Friday, December 01, 2006

My company newsletter has some great stuff.

WHERE YOU ARE NOW AS OPPOSED TO WHERE YOU WANT TO BE

Editor's note: This article first appeared in a July 2004 issue of our award-winning (debatable) newsletter. We're running it again because we're pedagogomaniacs. (Yes, we made up the word) It's an excerpt from Jack Canfield's book "The Success Principles: How to Get From Where You Are to Where You Want To Be."

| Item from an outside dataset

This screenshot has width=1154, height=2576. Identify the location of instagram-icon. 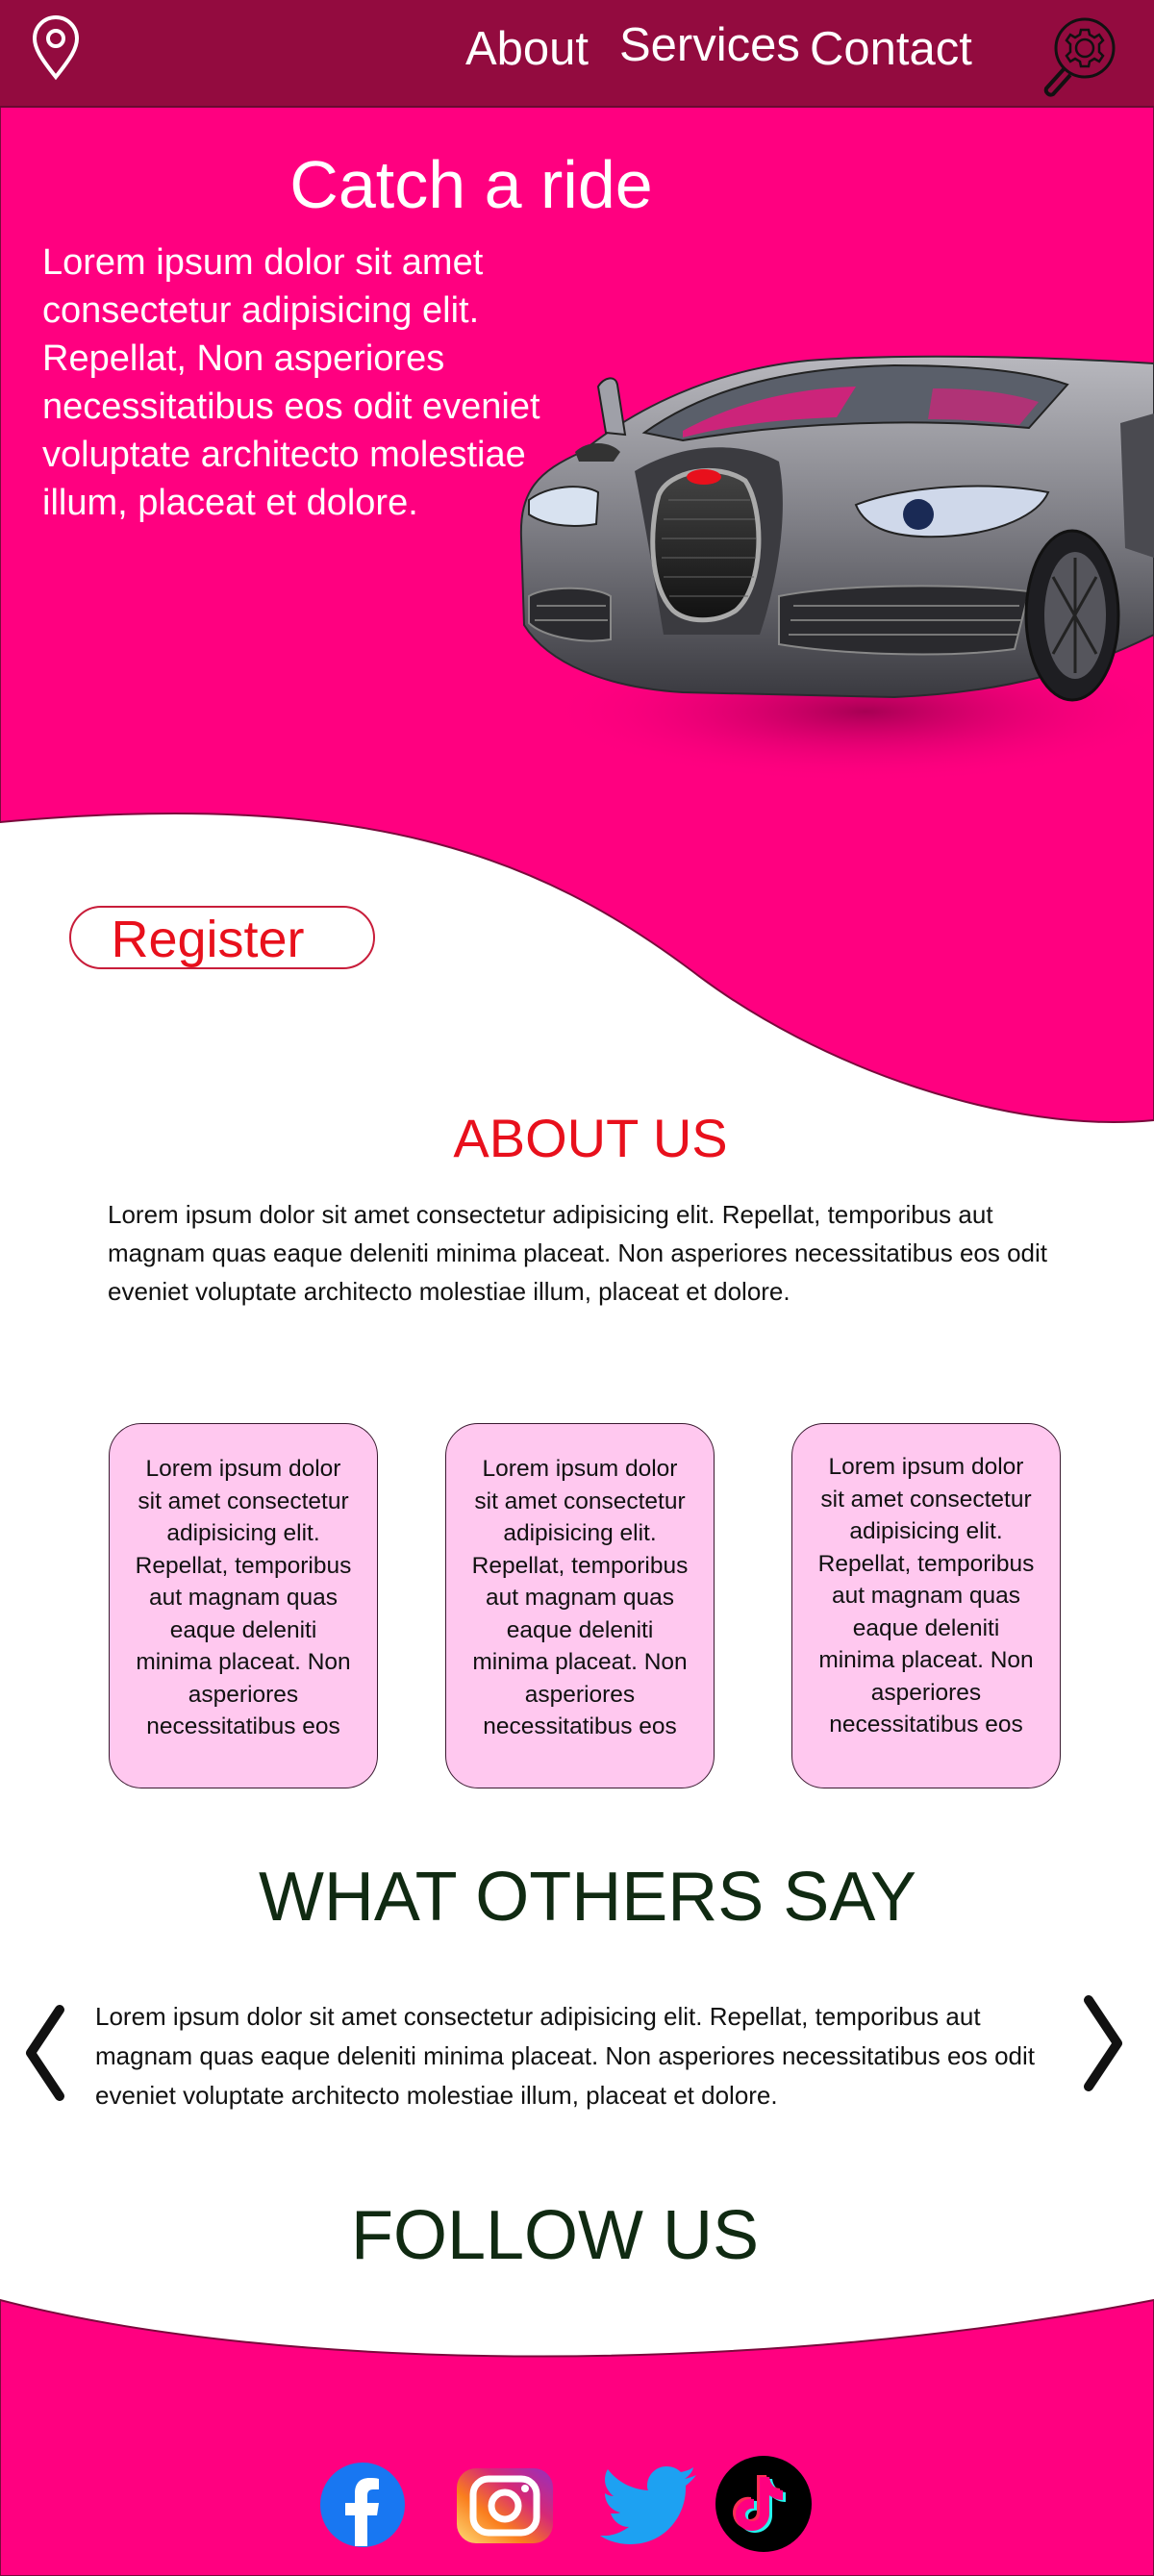
(505, 2505).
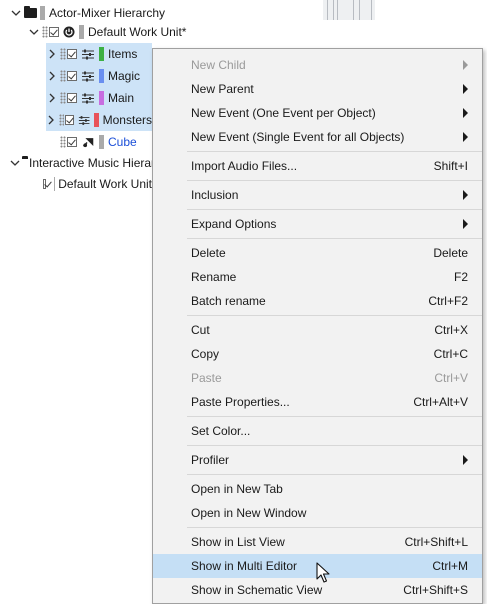 The height and width of the screenshot is (604, 487). What do you see at coordinates (450, 166) in the screenshot?
I see `menu-item-shortcut: Shift+I` at bounding box center [450, 166].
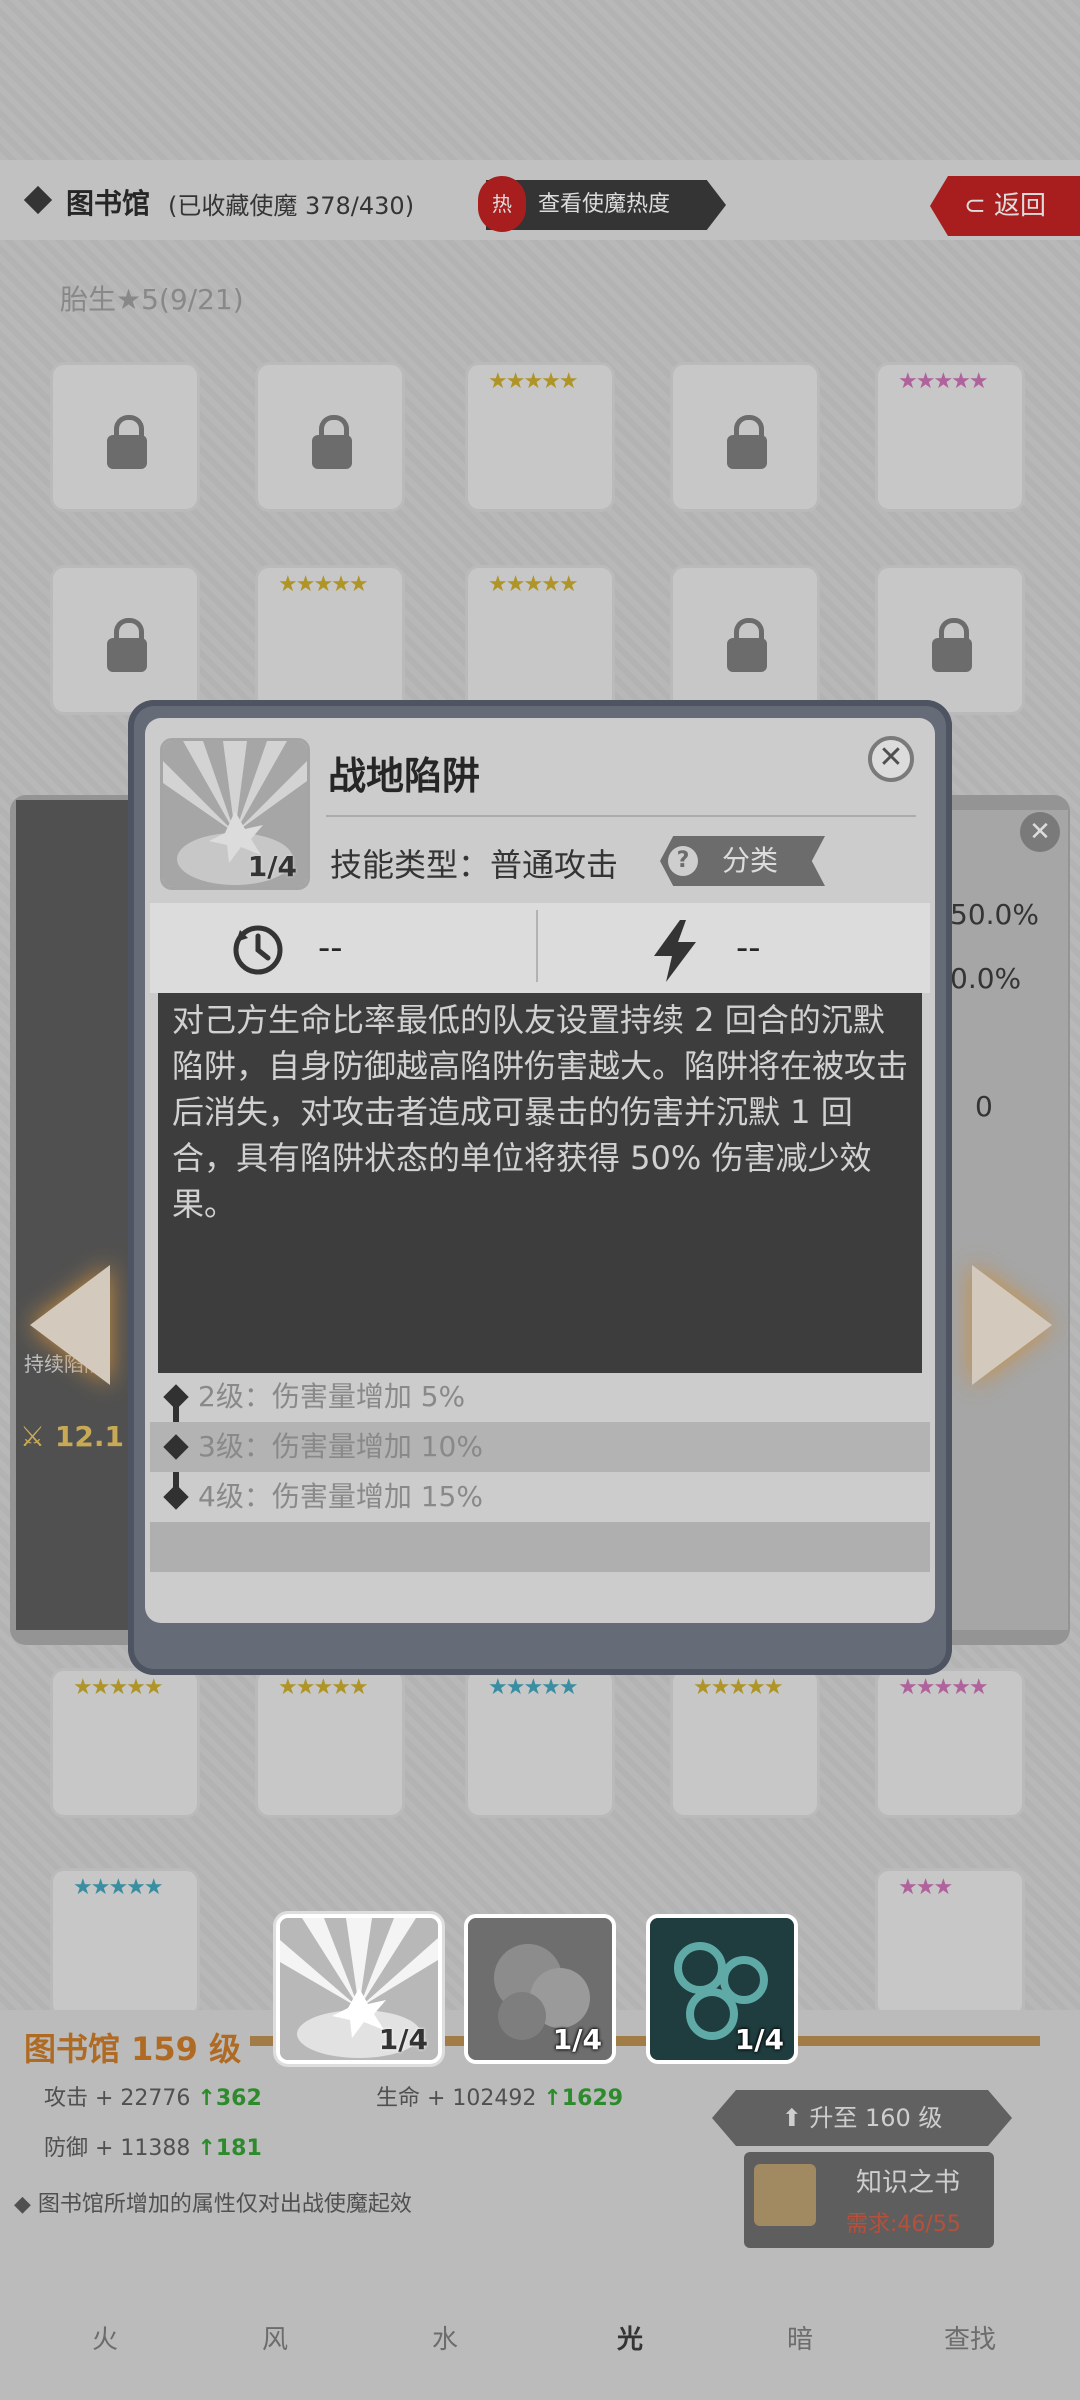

If you want to create the life of your dreams, then you are going to have to take 100 percent responsibility for your life as well. That means giving up all your excuses, all your victim stories, all your reasons why you can't and why you haven't up until now, and all you're blaming of outside circumstances. You have to give them all up forever. You have to take the position that you have always had the power to make it different, to get it right, to produce the desired result. For whatever reason -- ignorance, lack of awareness, fear, needing to be right, the need to feel safe -- you chose not to exercise that power. Who knows why? It doesn't matter. The past is the past. All that matters now is that from this point forward you choose -- that's right, it's a choice -- you choose to act as if (that's all that's required -- to act as if) you are 100 percent responsible for everything that does or doesn't happen to you.

If something doesn't turn out as planned, you will ask yourself, "How did I create that? What was I thinking? What were my beliefs? What did I say or not say? What did I do or not do to create that result? How did I get the other person to act that way? What do I need to do differently next time to get the result I want?"

It is not the external conditions and circumstances that stop you -- it is you! We stop ourselves! We think limiting thoughts and engage in self-defeating behaviors. We defend our self-destructive habits (like drinking and smoking) with indefensible logic. We ignore useful feedback, fail to continuously educate ourselves and learn new skills, waste time on the trivial aspects of our lives, engage in idle gossip, eat unhealthy food, fail to exercise, spend more money than we make, fail to invest in our future, avoid necessary conflict, fail to tell the truth, don't ask for what we want -- and then wonder why our lives don't work. But this, by the way, is what most people do. They place the blame for everything that isn't the way they want it on outside events and circumstances. They have an excuse for everything.



You can change your thinking, change your communication, change the pictures you hold in your head -- your images of yourself and the world -- and you can change your behavior -- the things you do. That is all you really have any control over anyway. Unfortunately, most of us are so run by our habits that we never change our behavior. We get stuck in our conditioned responses -- to our spouses and our children, to our colleagues at work, to our customers and our clients, to our students, and to the world at large. We are a bundle of conditioned reflexes which operate outside of our control. You have to regain control of your thoughts, your images, your dreams and daydreams, and your behavior. Everything you think, say, and do needs to become intentional and aligned with your purpose, your values, and your goals.